Le duo affirme que son art se situe loin de l’approche d’enseignement à l’UQAM, qui impose aux étudiants de toujours expliquer les motifs de leurs créations. « Pour elles, l’idée ne prévaut pas sur le geste », explique Maxence Gras, assis aux côtés de ses amies. C’est-à-dire que le groupe réfléchit à la signification d’une oeuvre seulement après l’avoir créée. « Même si la réflexion ne vient pas, elle est dans l’action », soutient Xavier Ford-Legrand, un autre membre des Mêmes-Cacaïstes ayant collaboré avec les filles.

La collaboration organique des deux artistes remonte à leur passage à l’UQAM. « On a essayé un projet ensemble et on a décidé de se faire évaluer en tant que Pénélope et Chloë, comme un tout », explique Chloë. Depuis, les deux jeunes femmes ne se sont pas quittées et continuent de jouer avec les objets et l’espace tous les jours. « Chloë, c’est un coup de foudre professionnel », affirme Pénélope en regardant son amie souriante.

Tout est un travail d’équipe, car l’ensemble des œuvres est réalisé en duo. Être deux est, à leur avis, la meilleure façon de travailler. Chloë a agi comme un repère pour Pénélope après la fin de l’université et l’arrivée dans la « vraie vie » en lui donnant « doublement de motivation et doublement d’idées », confie-t-elle. « C’est vraiment un mode de vie », renchérit sa partenaire. Elles expliquent que même lorsqu’elles travaillent seules, c’est en continuité du collectif.

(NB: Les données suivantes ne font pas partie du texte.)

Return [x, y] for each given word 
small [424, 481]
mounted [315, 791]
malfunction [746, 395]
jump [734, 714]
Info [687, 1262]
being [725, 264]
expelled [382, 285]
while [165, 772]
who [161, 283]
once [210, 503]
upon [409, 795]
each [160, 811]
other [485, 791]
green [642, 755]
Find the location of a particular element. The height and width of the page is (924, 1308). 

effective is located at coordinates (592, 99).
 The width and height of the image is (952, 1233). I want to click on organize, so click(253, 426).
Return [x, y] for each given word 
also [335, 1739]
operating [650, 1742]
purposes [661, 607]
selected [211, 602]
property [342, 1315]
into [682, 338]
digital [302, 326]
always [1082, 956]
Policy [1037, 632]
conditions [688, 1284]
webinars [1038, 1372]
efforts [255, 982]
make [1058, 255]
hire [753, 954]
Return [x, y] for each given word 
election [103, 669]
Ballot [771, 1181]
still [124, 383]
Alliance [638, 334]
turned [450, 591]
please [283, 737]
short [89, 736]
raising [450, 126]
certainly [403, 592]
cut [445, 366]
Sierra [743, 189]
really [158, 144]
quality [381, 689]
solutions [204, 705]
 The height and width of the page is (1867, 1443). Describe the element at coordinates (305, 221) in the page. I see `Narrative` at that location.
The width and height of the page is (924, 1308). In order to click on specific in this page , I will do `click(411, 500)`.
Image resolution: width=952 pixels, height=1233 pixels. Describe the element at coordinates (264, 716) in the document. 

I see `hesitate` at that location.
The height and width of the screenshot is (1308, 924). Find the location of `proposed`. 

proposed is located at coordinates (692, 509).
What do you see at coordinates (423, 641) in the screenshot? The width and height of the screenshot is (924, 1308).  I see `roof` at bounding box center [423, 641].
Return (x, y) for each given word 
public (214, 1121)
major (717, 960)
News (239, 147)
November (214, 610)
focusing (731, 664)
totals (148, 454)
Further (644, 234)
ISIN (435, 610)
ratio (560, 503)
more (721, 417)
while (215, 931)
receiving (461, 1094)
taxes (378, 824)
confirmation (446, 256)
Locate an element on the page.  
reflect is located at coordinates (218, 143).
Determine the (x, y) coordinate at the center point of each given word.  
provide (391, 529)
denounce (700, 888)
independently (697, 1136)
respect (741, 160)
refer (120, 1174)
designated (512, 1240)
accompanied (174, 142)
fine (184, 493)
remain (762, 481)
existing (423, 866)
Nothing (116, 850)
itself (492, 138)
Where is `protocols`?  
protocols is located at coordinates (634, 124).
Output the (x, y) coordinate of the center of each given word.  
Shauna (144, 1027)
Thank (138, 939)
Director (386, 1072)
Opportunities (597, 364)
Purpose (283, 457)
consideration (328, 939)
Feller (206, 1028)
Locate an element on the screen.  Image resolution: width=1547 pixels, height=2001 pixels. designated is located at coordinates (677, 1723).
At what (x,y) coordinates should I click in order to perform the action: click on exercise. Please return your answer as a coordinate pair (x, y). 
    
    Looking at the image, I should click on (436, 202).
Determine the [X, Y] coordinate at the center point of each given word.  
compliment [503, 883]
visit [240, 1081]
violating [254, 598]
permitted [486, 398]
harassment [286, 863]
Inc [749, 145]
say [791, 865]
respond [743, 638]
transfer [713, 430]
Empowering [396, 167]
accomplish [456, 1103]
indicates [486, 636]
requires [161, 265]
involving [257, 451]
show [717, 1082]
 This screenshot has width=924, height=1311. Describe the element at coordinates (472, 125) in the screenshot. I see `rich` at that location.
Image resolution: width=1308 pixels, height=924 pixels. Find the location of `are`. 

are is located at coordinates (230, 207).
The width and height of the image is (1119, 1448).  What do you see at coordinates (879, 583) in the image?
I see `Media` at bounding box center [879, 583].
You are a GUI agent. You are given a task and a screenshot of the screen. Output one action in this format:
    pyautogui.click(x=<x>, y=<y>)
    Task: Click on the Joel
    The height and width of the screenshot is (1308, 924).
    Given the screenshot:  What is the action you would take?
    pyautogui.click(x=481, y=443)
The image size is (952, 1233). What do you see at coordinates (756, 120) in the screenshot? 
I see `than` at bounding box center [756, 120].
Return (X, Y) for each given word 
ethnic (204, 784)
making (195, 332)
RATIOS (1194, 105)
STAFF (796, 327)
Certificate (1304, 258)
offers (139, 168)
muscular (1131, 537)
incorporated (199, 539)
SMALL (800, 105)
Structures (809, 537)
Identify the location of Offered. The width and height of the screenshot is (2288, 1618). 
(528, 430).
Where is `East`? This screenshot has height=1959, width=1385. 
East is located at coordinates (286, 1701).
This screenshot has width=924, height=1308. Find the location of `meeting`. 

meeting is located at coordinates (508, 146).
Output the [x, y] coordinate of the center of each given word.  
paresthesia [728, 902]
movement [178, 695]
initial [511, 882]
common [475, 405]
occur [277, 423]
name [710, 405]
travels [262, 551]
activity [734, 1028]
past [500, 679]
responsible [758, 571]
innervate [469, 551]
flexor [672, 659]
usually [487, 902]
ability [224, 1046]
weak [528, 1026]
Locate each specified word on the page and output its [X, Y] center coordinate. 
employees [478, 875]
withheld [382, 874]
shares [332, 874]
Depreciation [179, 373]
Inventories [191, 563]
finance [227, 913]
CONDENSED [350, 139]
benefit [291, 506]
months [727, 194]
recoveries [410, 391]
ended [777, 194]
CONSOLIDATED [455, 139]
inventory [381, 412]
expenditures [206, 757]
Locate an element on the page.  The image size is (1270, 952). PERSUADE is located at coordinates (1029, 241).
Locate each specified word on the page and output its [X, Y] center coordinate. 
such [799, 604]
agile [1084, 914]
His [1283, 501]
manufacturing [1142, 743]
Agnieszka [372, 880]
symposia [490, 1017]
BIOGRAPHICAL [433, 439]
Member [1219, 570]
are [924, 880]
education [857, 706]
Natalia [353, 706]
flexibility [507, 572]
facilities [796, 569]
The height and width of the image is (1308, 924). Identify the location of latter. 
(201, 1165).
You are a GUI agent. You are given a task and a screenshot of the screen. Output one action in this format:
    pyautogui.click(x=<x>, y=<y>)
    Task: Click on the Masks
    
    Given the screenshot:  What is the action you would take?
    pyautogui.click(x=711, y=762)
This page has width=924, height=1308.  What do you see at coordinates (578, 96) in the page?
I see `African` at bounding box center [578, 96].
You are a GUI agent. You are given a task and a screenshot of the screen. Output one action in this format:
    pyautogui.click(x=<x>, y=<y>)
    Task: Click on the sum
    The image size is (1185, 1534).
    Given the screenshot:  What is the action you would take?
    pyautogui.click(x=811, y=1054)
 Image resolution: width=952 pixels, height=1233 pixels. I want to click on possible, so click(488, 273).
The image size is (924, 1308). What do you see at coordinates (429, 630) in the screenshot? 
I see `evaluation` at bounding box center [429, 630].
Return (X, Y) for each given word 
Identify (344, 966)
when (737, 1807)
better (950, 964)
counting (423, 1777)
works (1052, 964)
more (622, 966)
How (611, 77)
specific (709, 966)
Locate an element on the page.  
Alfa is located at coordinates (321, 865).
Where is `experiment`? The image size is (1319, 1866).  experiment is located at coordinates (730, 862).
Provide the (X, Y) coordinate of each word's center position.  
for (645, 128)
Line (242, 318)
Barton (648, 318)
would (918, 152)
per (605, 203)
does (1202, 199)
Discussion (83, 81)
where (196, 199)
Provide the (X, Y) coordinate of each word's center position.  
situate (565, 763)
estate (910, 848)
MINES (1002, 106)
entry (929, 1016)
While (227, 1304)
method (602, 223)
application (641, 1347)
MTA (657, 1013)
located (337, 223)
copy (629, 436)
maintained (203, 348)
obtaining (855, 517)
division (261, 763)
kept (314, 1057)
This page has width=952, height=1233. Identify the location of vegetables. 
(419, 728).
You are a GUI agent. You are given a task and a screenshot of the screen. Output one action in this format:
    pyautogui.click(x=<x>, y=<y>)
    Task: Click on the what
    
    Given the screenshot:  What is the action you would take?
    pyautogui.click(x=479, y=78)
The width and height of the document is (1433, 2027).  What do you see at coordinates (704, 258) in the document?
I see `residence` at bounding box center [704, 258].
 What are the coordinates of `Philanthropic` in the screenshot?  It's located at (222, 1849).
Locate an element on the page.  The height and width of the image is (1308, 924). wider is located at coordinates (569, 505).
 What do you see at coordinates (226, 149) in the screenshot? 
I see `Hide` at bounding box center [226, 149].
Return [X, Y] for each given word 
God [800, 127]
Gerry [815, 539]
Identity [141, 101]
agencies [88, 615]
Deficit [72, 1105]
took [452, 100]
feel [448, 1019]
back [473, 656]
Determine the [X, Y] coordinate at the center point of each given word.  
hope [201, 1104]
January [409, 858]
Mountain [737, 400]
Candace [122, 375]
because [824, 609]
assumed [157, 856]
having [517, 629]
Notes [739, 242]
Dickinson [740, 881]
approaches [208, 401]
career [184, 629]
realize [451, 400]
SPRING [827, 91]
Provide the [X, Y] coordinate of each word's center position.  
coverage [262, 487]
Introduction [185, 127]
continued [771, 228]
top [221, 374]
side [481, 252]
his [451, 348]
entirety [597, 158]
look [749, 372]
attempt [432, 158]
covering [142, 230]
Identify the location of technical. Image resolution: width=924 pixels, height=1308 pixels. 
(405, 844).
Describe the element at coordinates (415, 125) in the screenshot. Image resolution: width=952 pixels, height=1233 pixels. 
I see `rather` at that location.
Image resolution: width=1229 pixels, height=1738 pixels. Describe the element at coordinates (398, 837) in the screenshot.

Pour se faire un nom dans le milieu artistique, Pénélope Bourgeois et Chloë Baril-Chassé, passionnées et brûlantes d’idées, ont décidé d’accepter le plus de projets possible et d’en générer autant que faire se peut. Cette frénésie leur permet de collaborer avec beaucoup d’artistes pour différents contrats, souvent bénévolement, notamment pour les décors.